▶ TASK MATERIAL:
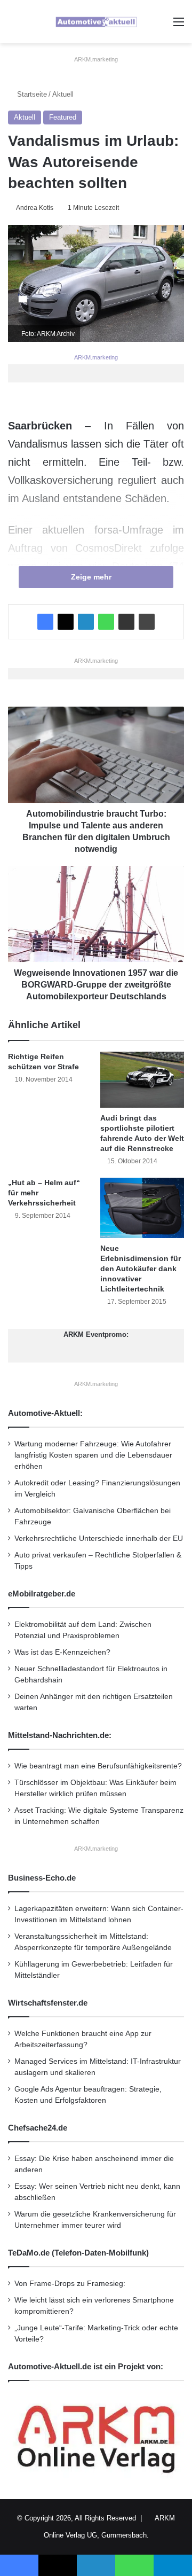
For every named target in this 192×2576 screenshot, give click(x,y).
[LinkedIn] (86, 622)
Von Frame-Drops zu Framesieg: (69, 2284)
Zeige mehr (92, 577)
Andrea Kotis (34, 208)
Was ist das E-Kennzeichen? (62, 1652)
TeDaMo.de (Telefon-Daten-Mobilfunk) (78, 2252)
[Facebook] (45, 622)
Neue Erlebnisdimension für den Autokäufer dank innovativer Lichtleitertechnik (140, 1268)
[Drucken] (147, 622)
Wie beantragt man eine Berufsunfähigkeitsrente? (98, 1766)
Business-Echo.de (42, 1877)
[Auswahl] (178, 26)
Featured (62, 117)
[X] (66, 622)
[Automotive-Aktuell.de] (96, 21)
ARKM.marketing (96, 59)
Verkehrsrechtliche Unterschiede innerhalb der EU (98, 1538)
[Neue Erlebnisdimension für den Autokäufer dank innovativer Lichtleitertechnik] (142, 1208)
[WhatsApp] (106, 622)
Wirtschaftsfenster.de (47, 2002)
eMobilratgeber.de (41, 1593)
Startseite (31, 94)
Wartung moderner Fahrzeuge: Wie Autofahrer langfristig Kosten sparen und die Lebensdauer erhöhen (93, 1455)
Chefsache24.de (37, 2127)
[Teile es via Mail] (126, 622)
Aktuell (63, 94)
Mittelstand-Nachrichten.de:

==

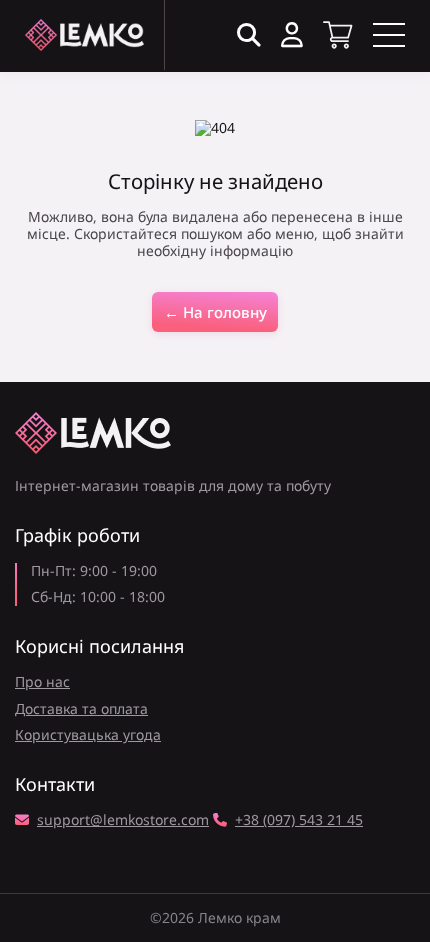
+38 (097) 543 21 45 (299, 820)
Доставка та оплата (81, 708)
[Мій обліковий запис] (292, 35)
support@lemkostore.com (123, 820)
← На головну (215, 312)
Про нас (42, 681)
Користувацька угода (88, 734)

--

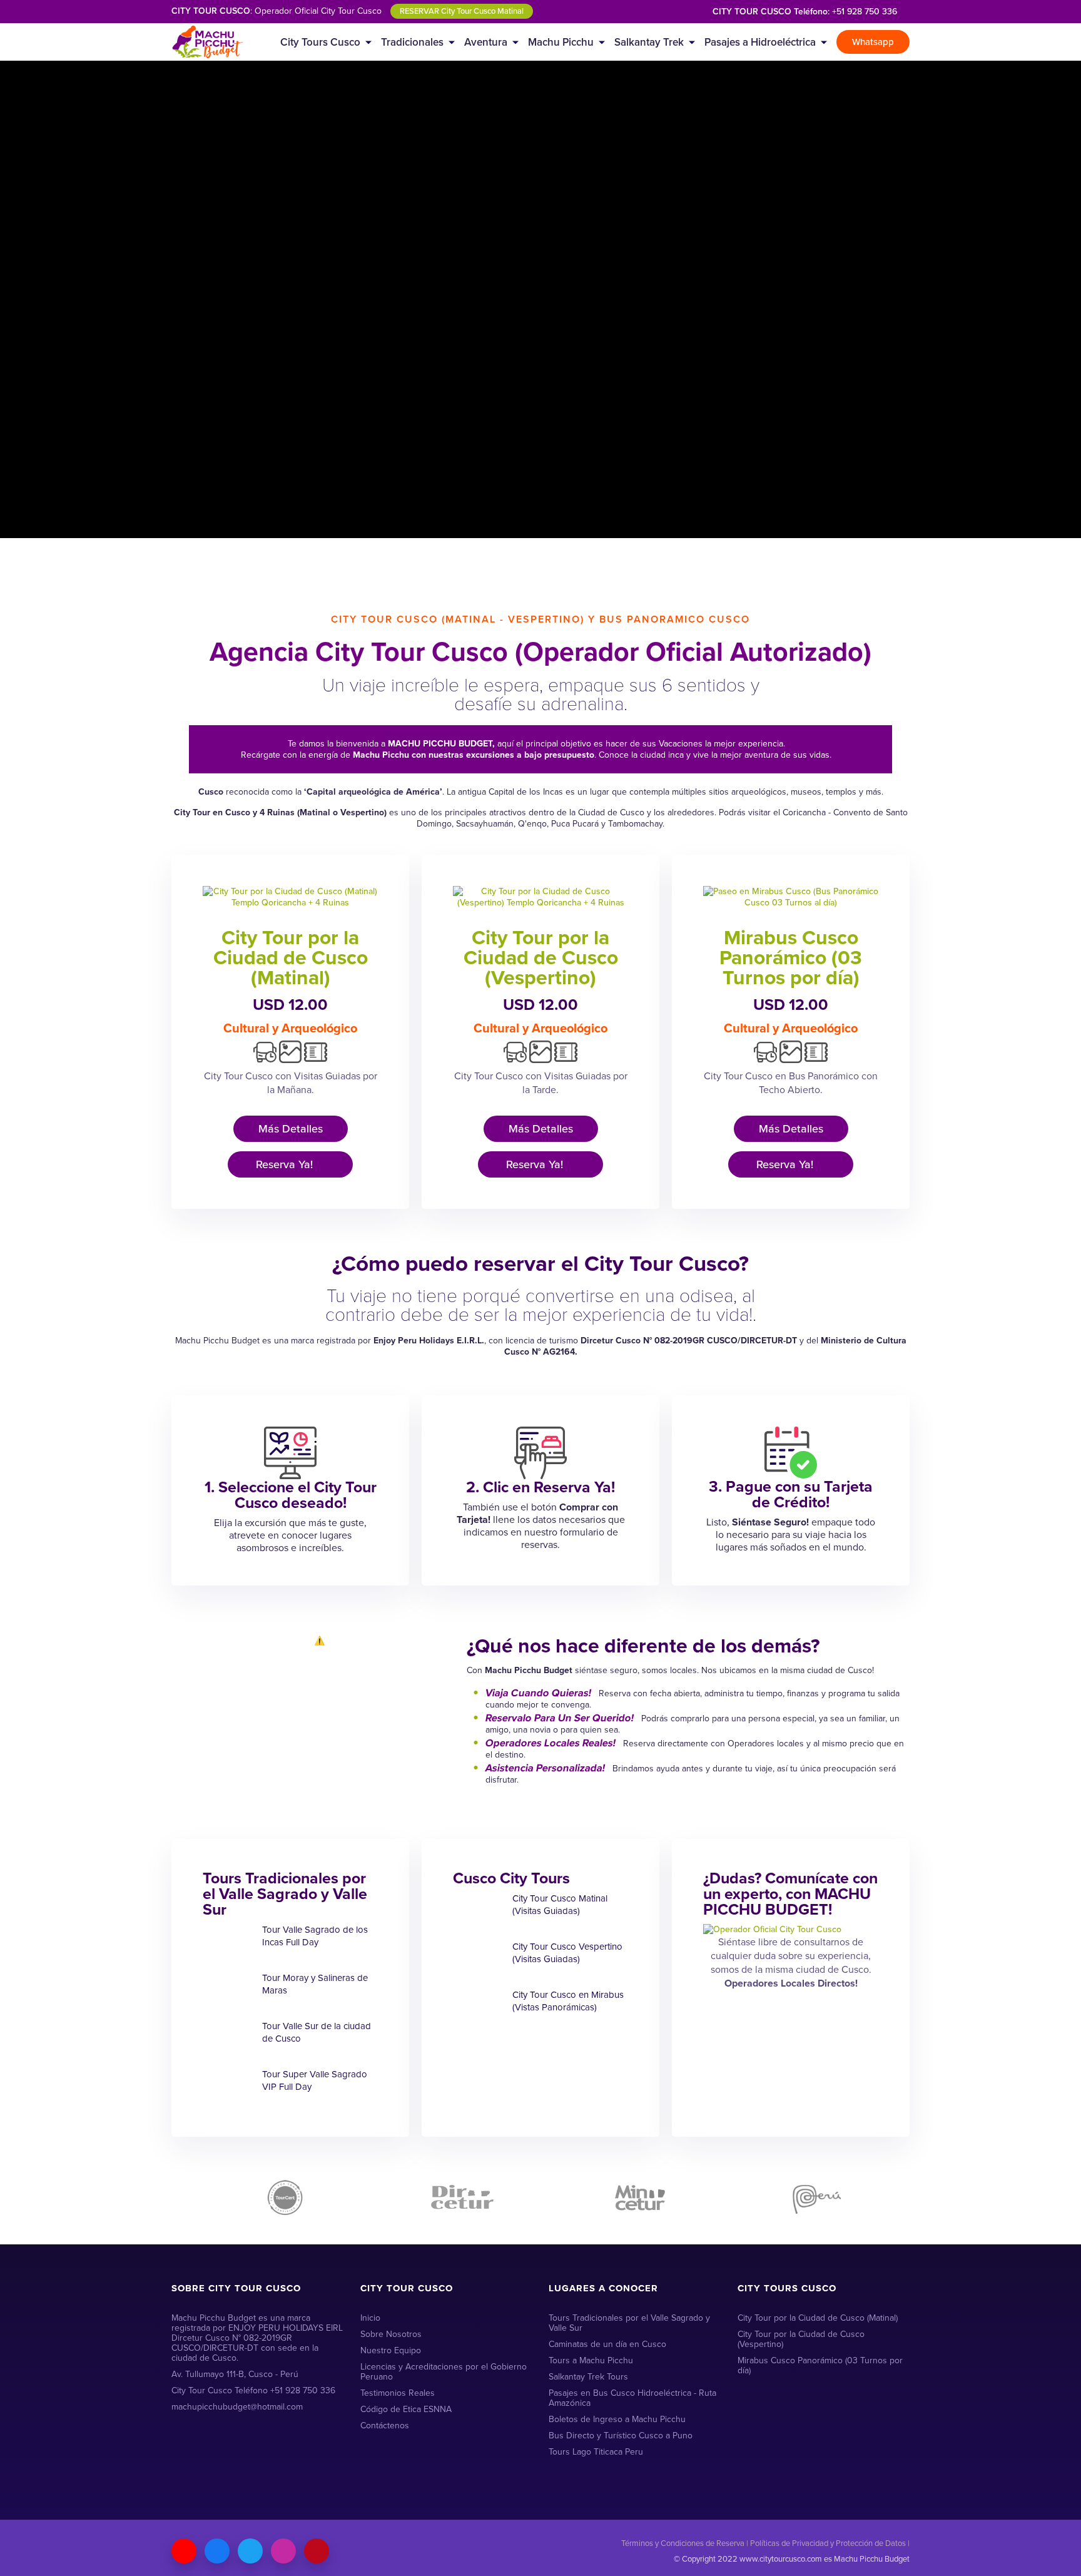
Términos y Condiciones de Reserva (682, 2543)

▶ AIM OF THE EXERCISE:
Copy out each line of the data containing the string "Erlebnisdimension".

▶ ANSWER:
Neue Erlebnisdimension für den Autokäufer dank innovativer Lichtleitertechnik (140, 1268)
[Neue Erlebnisdimension für den Autokäufer dank innovativer Lichtleitertechnik] (142, 1208)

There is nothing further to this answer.